§ What to do: Exactly those lines that run from the one containing "Given: Open Documentation from the sidebar" through the last line of the entries below should be printed, and no others.
START Supplied data
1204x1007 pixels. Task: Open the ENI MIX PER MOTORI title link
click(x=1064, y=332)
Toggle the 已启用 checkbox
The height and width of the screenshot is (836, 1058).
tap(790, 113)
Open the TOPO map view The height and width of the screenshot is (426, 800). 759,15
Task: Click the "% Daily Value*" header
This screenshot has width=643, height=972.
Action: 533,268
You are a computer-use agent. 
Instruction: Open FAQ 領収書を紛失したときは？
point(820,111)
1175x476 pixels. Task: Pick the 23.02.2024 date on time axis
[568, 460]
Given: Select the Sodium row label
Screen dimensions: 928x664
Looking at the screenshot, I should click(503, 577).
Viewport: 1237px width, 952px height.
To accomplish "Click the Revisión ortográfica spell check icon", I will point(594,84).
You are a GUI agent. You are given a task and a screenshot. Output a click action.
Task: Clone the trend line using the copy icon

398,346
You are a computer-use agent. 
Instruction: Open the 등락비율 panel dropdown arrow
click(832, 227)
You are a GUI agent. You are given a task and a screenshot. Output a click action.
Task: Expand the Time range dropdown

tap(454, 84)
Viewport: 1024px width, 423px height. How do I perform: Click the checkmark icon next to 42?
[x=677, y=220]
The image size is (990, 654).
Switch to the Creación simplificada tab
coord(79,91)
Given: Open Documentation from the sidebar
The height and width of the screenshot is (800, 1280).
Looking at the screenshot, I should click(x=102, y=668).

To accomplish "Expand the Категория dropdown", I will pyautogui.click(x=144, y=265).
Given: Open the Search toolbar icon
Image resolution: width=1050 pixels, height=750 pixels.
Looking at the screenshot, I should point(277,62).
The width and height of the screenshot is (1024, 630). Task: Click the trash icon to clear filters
END Supplied data
§ Expected answer:
Given: Open Documentation from the sidebar
The height and width of the screenshot is (800, 1280).
Looking at the screenshot, I should click(x=102, y=668).

To accomplish "Expand the Категория dropdown", I will pyautogui.click(x=144, y=265).
Given: Open the Search toolbar icon
Image resolution: width=1050 pixels, height=750 pixels.
Looking at the screenshot, I should point(277,62).
The width and height of the screenshot is (1024, 630). Task: Click the trash icon to clear filters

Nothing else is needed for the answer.